To diagnose lung cancer, your care team will conduct a series of tests to determine if there is an abnormality, if the abnormality is cancerous, and if so, the cancer’s stage and your treatment options. Melissa Johnson, MD, Associate Director of Lung Cancer Research and Drug Development, shares what you should know about how lung cancer is diagnosed, including the symptoms to be aware of, tests that your doctors may perform, and how those tests determine the treatment plan.
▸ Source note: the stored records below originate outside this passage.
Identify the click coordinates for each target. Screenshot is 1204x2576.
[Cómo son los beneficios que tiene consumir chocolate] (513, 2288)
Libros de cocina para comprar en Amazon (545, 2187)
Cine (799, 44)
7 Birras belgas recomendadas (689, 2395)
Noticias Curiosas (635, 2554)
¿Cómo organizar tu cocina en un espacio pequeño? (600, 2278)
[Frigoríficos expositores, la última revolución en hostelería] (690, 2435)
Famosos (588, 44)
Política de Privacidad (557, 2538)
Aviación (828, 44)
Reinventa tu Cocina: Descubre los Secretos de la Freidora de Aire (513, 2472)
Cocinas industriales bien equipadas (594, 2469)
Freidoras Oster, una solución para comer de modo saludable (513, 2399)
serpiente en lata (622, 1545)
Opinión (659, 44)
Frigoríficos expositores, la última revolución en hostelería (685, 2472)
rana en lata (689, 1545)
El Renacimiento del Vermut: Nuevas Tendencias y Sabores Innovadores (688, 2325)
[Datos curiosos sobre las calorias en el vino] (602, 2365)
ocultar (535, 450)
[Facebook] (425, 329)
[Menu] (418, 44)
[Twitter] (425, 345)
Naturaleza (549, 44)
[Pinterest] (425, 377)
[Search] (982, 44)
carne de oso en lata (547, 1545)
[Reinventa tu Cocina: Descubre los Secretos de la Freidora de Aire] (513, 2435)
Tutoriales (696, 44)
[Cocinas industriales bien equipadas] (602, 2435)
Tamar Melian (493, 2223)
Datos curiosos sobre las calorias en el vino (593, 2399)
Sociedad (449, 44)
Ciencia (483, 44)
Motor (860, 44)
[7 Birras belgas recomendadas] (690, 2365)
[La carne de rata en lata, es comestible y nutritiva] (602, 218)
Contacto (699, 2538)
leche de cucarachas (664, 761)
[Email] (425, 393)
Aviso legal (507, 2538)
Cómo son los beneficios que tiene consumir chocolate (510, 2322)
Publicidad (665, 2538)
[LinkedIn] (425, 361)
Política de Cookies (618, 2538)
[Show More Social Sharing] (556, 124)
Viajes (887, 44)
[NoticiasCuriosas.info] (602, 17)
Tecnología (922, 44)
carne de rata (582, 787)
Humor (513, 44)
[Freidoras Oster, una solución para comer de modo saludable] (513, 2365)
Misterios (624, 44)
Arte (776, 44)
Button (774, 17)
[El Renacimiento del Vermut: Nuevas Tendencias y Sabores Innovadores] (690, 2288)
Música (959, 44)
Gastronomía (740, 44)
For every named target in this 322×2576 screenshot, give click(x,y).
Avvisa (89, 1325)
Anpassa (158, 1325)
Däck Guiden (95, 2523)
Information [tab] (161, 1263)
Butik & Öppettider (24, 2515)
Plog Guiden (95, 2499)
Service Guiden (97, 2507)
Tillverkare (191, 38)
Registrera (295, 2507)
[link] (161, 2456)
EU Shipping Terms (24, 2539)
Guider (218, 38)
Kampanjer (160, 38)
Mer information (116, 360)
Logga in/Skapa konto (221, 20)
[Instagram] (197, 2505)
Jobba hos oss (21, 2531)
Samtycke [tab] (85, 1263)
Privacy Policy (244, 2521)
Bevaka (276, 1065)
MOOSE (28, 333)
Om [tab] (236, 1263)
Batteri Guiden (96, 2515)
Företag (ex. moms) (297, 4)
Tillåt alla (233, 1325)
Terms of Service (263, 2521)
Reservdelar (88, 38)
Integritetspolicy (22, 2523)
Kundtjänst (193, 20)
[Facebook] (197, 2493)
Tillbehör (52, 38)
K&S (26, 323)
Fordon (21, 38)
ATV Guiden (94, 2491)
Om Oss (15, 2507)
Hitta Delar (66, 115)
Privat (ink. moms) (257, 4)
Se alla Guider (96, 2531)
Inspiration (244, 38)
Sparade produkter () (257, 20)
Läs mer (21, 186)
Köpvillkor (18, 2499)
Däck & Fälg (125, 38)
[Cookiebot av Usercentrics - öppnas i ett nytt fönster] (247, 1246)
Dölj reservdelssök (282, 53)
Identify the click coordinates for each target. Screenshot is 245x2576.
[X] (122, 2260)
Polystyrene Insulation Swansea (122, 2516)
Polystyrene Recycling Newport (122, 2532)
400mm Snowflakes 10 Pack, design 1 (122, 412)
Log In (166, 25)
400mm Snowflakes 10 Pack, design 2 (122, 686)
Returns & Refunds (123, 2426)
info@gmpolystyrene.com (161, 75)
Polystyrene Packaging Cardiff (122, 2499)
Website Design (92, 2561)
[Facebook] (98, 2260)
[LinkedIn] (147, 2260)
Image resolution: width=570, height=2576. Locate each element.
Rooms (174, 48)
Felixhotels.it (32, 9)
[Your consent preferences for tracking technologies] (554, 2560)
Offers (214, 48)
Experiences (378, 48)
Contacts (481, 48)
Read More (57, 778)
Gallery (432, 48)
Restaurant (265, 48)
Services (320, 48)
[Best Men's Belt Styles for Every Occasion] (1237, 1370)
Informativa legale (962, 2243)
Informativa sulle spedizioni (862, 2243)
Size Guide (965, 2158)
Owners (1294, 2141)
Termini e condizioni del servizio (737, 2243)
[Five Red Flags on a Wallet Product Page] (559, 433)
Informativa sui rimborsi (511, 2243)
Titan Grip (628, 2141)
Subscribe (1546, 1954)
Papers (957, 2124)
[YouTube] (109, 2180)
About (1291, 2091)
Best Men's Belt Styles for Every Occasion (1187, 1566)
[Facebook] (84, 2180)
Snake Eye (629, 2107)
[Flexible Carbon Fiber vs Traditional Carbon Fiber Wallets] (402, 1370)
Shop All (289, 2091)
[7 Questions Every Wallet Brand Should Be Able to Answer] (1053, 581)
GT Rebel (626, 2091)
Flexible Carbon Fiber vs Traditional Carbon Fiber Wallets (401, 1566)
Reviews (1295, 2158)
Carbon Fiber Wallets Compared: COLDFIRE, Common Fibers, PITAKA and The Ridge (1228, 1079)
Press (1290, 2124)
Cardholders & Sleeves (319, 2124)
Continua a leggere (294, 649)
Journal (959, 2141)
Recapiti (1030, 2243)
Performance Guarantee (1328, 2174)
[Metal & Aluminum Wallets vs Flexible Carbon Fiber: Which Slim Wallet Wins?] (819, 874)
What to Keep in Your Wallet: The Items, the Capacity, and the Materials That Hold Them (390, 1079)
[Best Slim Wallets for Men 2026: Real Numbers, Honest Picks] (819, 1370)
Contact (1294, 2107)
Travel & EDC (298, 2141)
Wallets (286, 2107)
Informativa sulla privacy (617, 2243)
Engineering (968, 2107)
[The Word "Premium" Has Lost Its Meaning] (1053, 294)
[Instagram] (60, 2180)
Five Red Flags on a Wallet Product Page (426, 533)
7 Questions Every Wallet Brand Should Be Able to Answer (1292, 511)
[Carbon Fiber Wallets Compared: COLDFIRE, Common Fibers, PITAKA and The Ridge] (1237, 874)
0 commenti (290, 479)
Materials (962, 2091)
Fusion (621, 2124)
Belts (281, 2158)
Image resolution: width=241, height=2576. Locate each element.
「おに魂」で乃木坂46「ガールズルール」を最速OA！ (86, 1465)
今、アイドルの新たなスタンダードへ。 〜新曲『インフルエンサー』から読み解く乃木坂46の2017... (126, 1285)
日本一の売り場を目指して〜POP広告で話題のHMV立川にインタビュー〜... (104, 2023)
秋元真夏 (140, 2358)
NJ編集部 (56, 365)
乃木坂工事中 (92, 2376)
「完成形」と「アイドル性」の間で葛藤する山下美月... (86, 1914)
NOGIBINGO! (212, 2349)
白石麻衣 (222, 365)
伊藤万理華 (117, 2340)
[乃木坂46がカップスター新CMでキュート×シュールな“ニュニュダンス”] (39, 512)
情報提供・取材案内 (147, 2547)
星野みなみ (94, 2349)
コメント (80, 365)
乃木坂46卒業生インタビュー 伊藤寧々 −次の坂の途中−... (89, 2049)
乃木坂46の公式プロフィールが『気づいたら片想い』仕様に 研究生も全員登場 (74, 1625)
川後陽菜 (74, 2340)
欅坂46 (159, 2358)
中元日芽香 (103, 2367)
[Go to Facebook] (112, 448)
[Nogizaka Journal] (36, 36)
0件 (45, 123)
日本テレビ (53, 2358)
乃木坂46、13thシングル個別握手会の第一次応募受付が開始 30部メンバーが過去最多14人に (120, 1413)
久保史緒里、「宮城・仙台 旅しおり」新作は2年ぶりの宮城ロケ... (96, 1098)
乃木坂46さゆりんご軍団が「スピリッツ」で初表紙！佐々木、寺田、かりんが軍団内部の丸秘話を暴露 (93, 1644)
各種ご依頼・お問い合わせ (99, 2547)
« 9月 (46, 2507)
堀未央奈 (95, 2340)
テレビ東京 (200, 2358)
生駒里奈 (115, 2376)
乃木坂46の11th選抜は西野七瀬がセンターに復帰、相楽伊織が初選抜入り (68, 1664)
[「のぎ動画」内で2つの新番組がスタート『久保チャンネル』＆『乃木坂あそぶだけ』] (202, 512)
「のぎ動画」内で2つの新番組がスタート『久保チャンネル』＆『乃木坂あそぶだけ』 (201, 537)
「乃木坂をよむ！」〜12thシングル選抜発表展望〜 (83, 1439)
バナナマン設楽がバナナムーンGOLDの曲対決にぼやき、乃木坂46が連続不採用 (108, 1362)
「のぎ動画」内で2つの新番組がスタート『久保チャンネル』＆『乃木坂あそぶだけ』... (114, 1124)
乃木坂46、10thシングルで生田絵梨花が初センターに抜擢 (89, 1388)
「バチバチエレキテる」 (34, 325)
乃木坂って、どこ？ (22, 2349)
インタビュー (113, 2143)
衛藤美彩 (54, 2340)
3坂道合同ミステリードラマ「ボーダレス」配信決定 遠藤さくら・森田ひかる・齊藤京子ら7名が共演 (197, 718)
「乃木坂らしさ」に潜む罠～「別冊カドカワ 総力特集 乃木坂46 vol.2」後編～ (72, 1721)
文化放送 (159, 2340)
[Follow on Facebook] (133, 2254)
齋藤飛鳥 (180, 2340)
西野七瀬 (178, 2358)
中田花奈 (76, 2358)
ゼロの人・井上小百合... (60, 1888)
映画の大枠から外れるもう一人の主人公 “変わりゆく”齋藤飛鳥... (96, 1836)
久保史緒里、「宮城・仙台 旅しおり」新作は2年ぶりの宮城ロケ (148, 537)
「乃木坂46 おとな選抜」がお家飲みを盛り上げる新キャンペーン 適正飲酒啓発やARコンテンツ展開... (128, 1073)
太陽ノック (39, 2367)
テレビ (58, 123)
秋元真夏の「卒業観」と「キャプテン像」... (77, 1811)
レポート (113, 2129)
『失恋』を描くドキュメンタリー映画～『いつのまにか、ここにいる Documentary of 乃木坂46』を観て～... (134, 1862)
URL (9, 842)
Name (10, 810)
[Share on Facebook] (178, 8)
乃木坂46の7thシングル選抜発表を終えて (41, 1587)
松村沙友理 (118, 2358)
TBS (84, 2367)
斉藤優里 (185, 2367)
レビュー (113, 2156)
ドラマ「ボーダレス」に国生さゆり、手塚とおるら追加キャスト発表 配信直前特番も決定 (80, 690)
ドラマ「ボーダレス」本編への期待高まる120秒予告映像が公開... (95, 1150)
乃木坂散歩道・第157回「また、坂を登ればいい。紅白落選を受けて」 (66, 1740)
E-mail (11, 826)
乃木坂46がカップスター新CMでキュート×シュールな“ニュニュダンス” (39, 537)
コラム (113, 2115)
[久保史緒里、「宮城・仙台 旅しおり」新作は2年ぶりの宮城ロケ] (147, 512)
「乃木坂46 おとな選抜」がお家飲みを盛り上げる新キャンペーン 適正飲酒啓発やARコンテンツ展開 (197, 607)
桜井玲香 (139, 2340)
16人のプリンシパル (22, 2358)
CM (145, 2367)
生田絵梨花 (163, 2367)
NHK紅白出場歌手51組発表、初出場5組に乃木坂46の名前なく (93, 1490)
Symptoms related to breathing may include a persistent or chronic cough that gets worse over time, frequent pneumonia or bronchitis that does not get better with antibiotics, a change in the sputum or new blood in the sputum, and more. Other symptoms may include weight loss, fatigue, appetite loss, fever, bone or back pain or fractures, headaches, and more. For a full list of signs and symptoms of lung cancer, visit Know the signs and symptoms of lung cancer on the Sarah Cannon Blog.
If you or a loved one is experiencing symptoms of lung cancer, it is important that you call your healthcare provider immediately to schedule an in-person or telehealth visit.
You will first meet with your primary care physician, who will order a series of tests.
The first test that your doctor may do is a chest X-ray or a CT scan to evaluate a person who is experiencing symptoms in his or her chest. If an X-ray and/or CT scan identifies an abnormality, the next step is for your doctor to order a biopsy.
A biopsy may be done in different ways. Your physician may refer you to a pulmonologist for a bronchoscopy, in which the doctor will insert a camera into your lung to take pictures of the abnormality and possibly take a sample of cells. Other times, the primary care physician may refer you to a radiologist who may use CT scan images to obtain a needle biopsy or directly to a surgeon for a biopsy. If a biopsy proves that the abnormal spot or nodule is lung cancer, you will undergo additional tests.
A PET scan will help the physician to understand whether the cancer is limited to the lungs or chest or has begun to spread to lymph nodes or other organs. If the cancer is confined to the chest and can be resected with surgery, the doctor may recommend a pulmonary function test to determine if you are fit to undergo surgery. Another way to treat lung cancer limited to the chest is with focused radiation to the lung nodule. Your doctor may also recommend an MRI to see if the cancer has metastasized to the brain.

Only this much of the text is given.